*WHAT YOU NEED TO DO*
Pull each line containing "computer" from the data.

[DATA IN THIS EXERCISE]

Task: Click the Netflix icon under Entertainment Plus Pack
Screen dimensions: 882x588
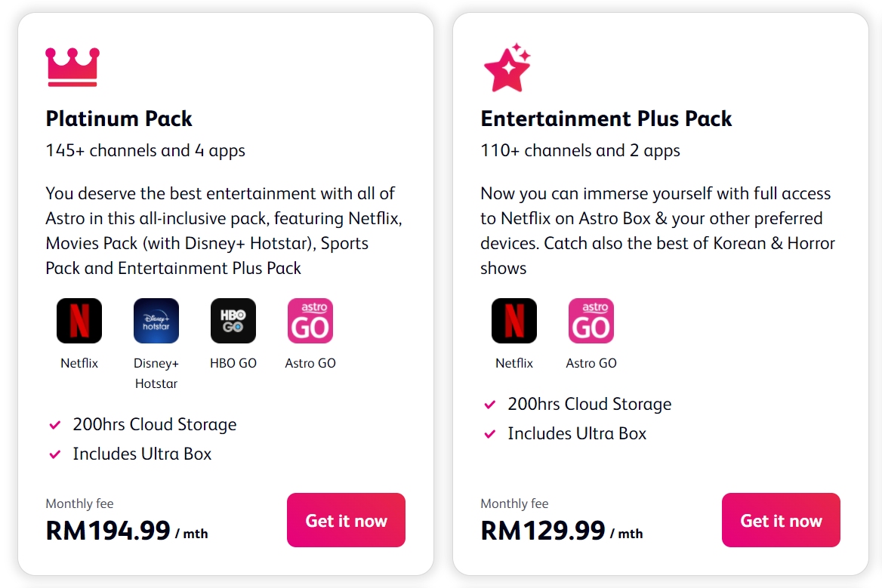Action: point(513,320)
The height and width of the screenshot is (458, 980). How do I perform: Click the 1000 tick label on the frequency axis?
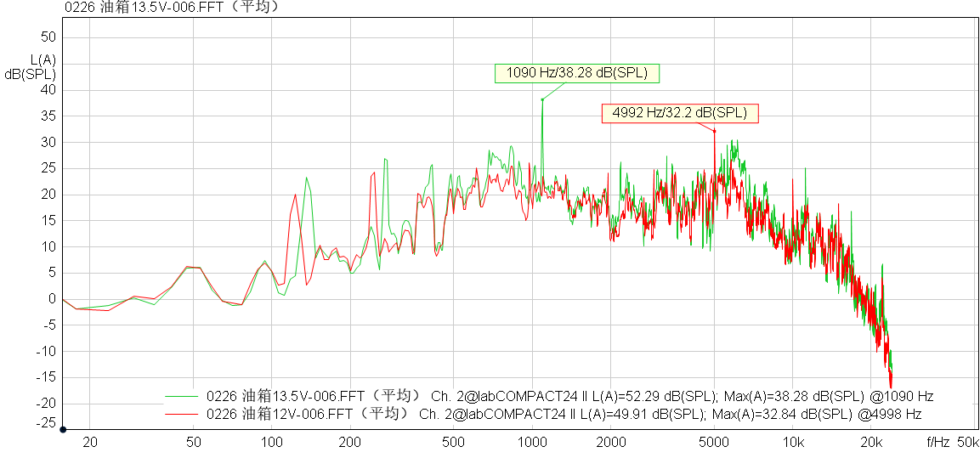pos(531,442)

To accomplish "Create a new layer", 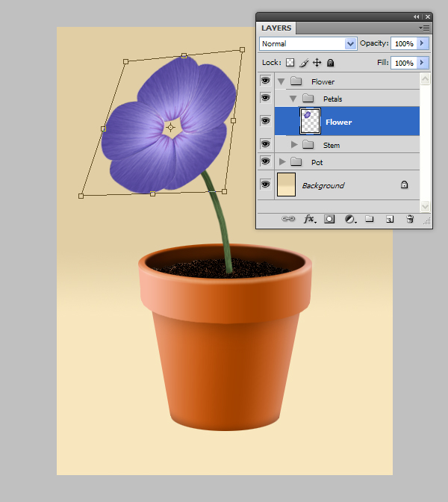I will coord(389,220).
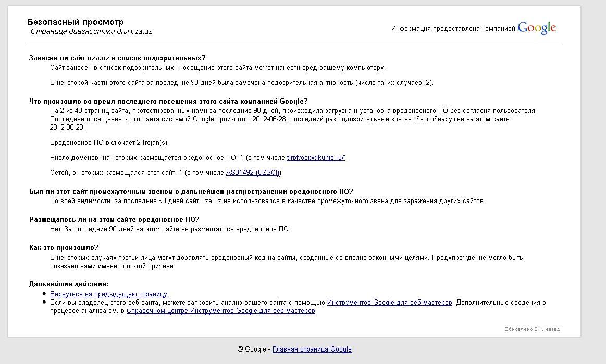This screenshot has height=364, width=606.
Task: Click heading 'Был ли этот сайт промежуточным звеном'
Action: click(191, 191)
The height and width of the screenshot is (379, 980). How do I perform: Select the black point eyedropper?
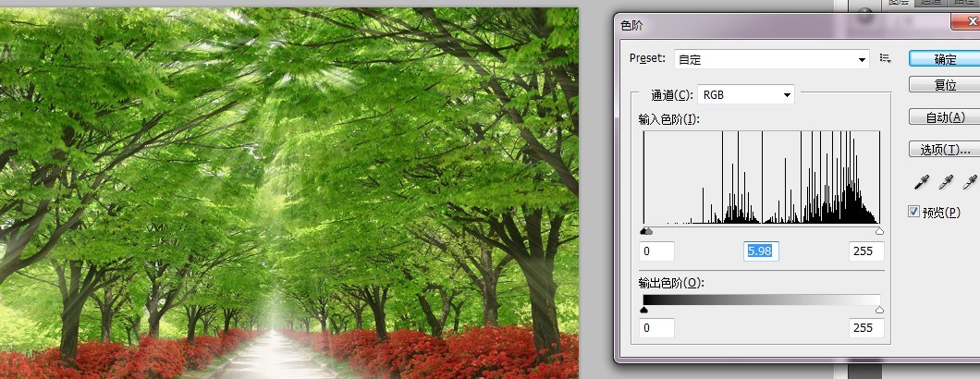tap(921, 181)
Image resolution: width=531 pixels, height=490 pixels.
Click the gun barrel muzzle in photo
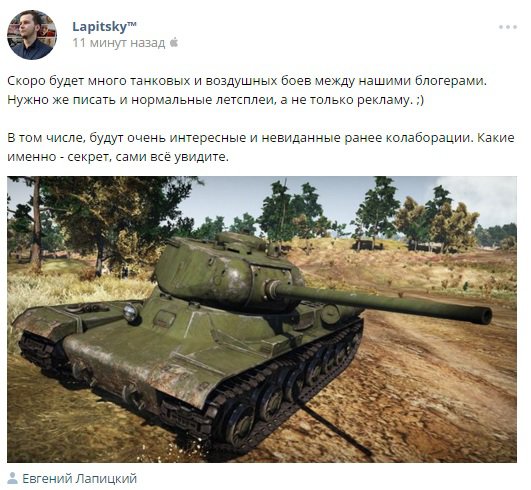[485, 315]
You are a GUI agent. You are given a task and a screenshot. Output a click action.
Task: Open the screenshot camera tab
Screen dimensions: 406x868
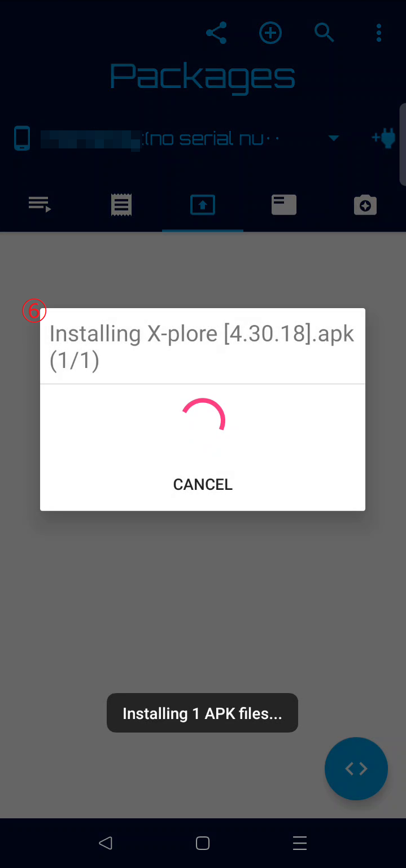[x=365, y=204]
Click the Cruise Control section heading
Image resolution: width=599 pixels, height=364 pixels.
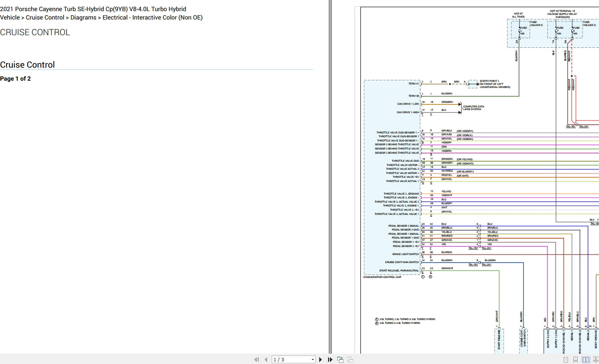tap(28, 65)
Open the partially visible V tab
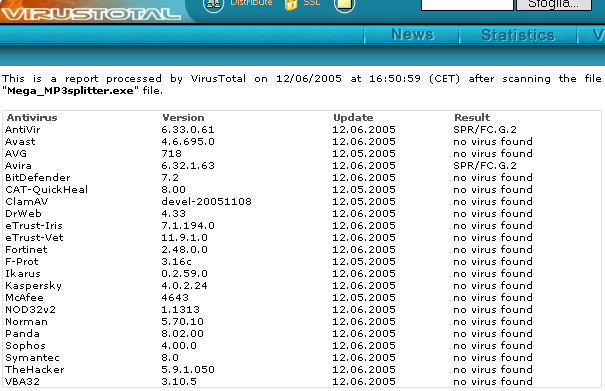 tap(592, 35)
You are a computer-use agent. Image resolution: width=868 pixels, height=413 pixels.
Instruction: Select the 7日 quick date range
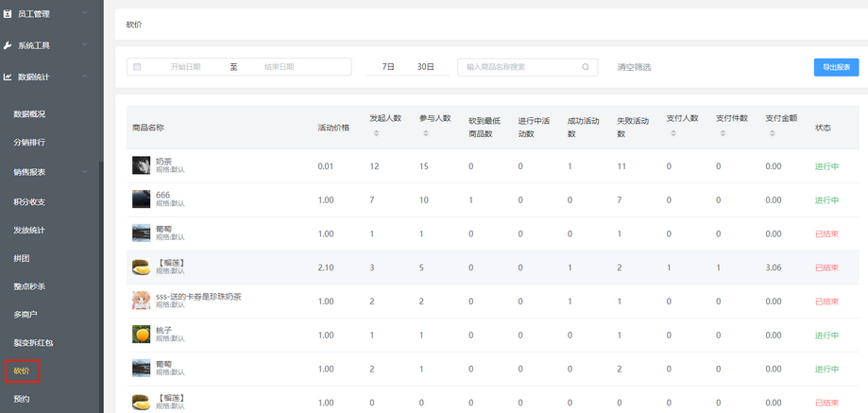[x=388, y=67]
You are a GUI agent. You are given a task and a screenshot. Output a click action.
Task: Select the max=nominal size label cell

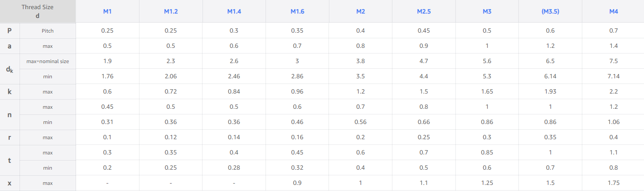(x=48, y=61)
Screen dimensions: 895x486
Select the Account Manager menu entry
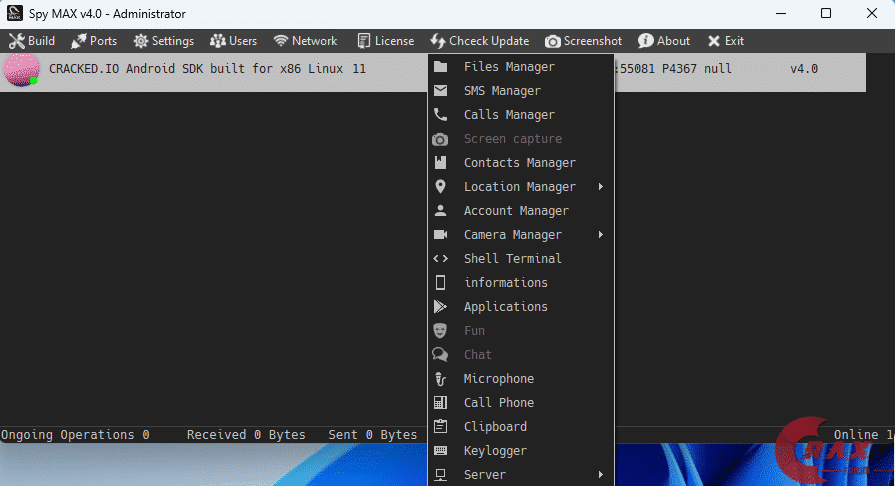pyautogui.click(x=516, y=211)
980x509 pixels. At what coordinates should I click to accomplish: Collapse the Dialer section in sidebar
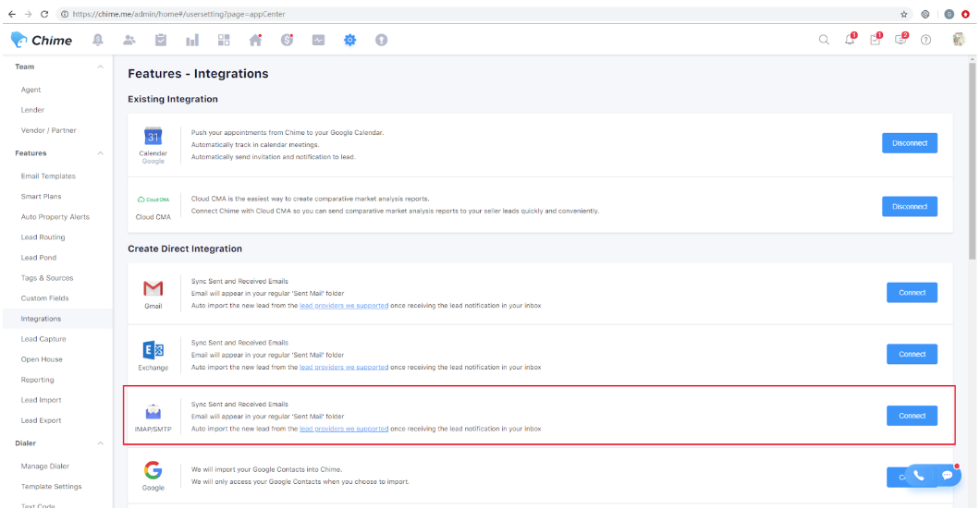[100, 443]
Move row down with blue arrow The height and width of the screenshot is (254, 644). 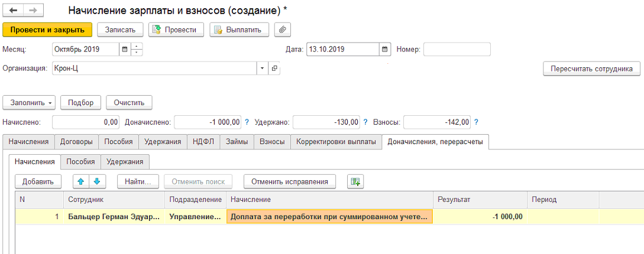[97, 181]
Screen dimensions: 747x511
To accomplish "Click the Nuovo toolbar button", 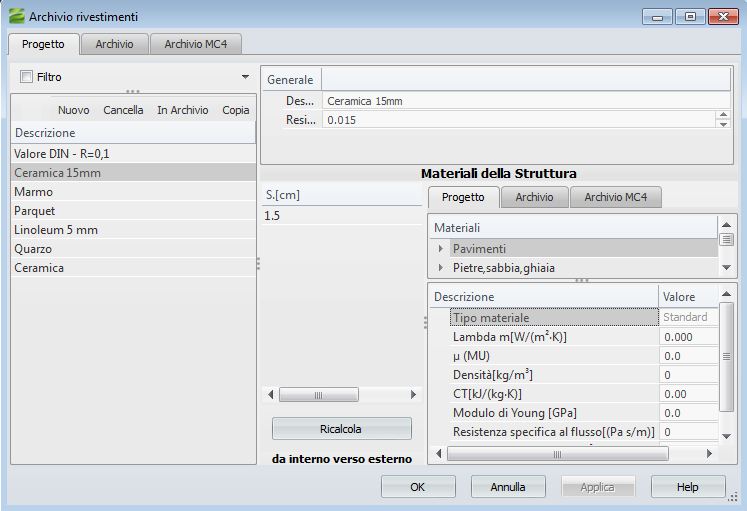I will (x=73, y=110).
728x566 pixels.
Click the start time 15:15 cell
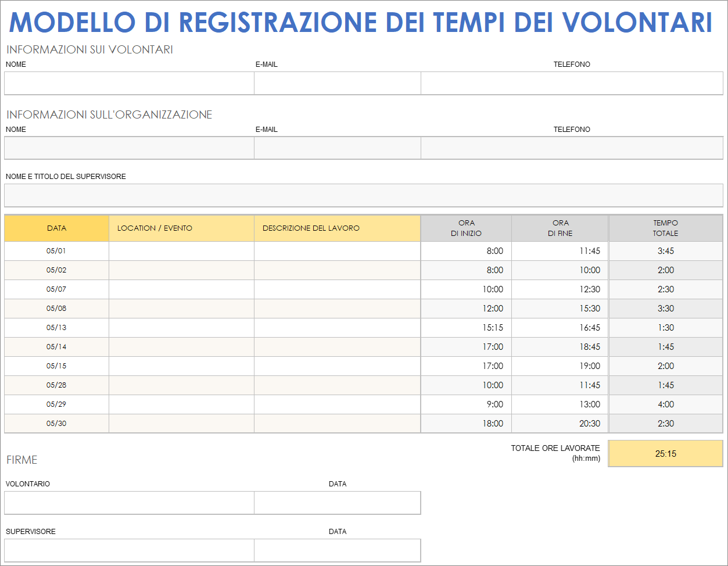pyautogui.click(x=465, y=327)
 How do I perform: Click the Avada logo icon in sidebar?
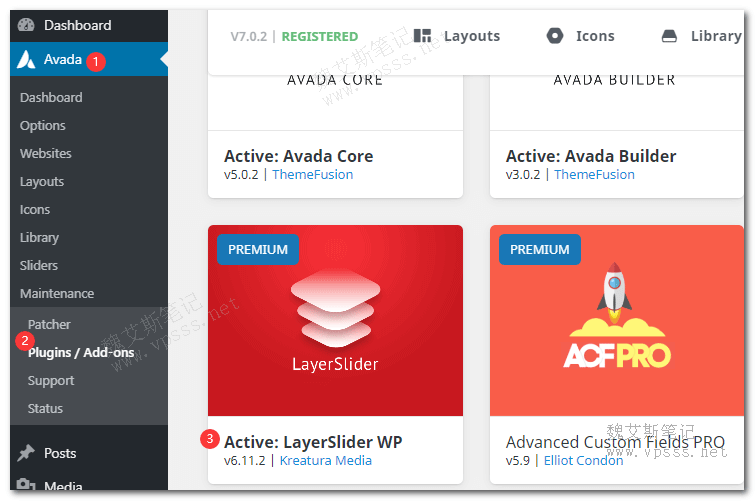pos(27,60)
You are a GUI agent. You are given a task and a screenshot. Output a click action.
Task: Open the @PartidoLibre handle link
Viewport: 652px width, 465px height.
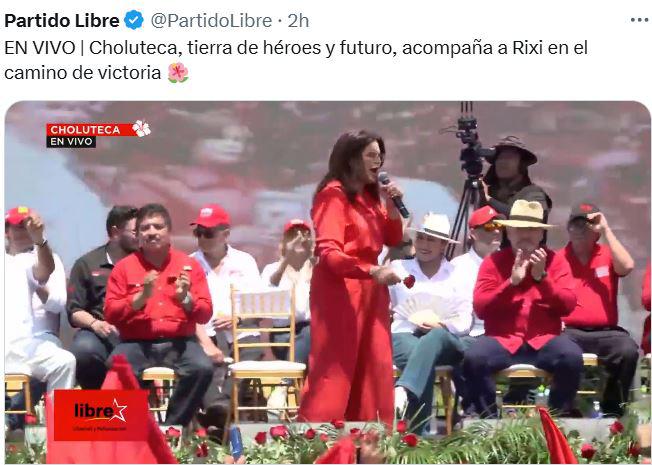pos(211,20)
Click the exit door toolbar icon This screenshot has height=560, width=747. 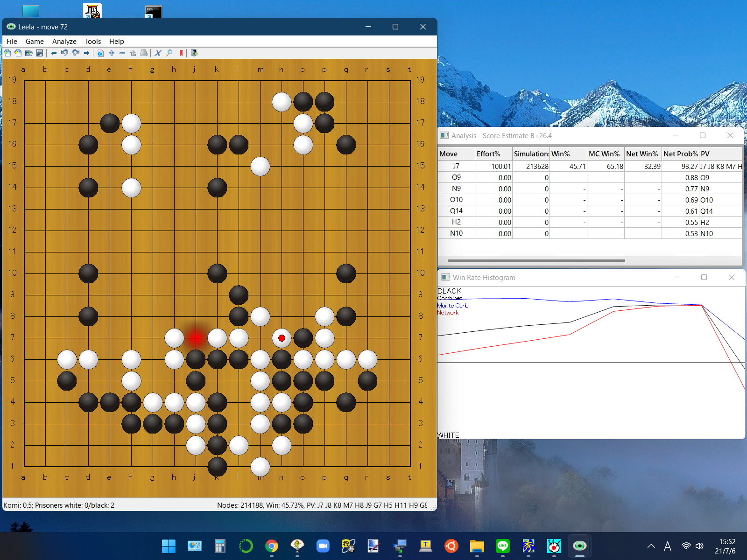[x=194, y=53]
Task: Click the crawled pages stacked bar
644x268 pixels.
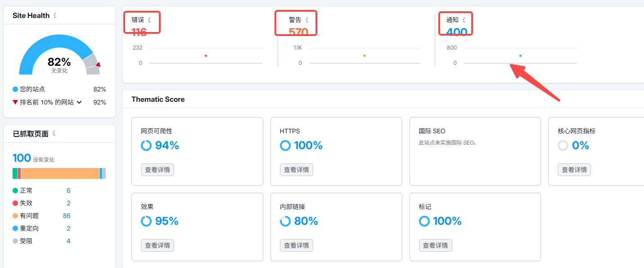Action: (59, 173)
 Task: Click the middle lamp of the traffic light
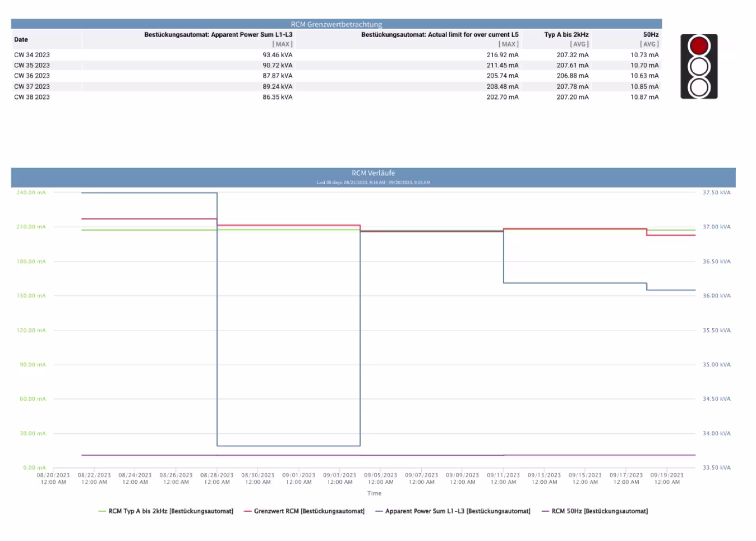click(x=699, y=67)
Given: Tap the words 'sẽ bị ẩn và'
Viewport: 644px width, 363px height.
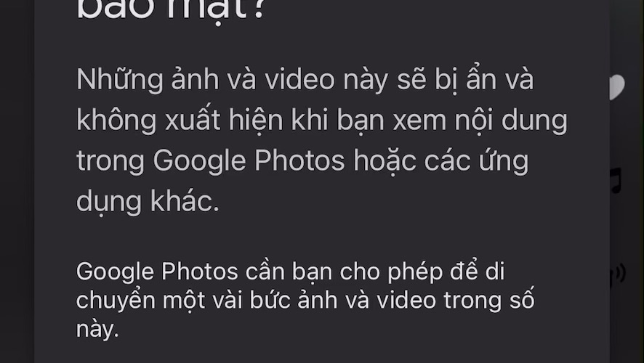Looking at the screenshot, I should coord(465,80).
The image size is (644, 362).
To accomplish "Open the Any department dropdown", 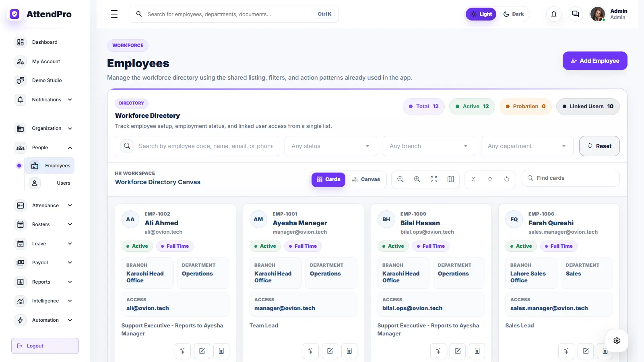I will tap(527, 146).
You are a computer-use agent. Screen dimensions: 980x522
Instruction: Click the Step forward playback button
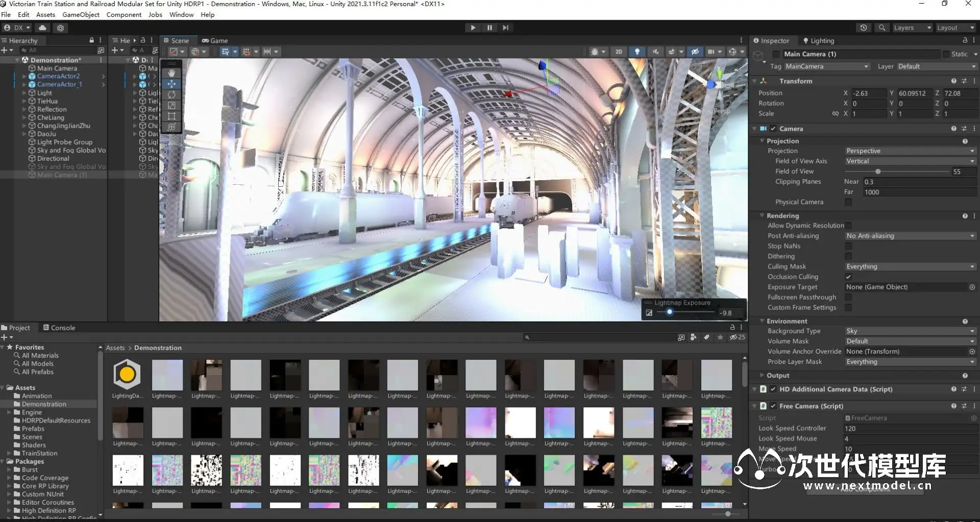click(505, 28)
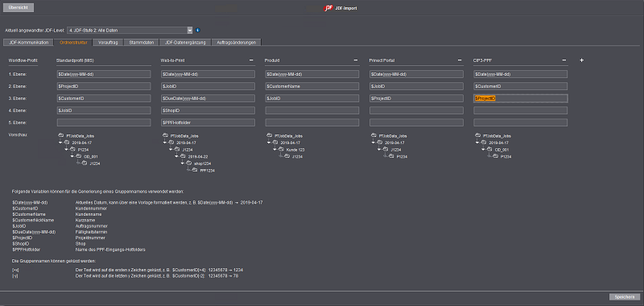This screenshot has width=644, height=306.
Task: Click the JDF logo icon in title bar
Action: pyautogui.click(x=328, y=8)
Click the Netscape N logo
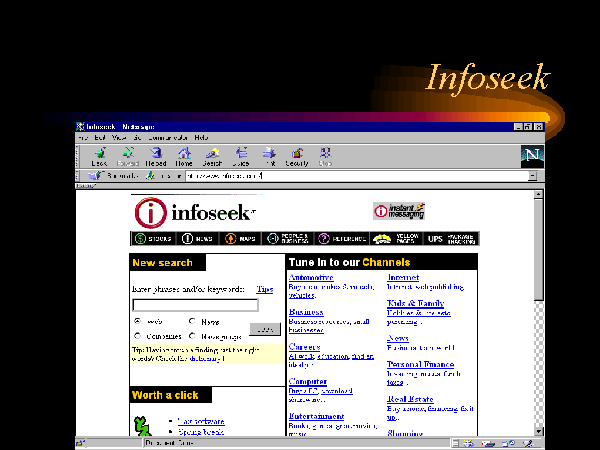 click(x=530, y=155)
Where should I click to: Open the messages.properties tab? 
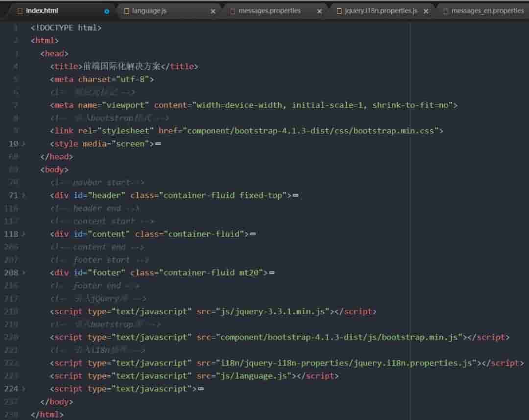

[/DATA IN THIS EXERCISE]

*RESPONSE TO THIS EXERCISE*
You are a computer-use agent. Image resolution: width=868 pixels, height=413 pixels.
You are a computer-use agent. Screen dimensions: 980x522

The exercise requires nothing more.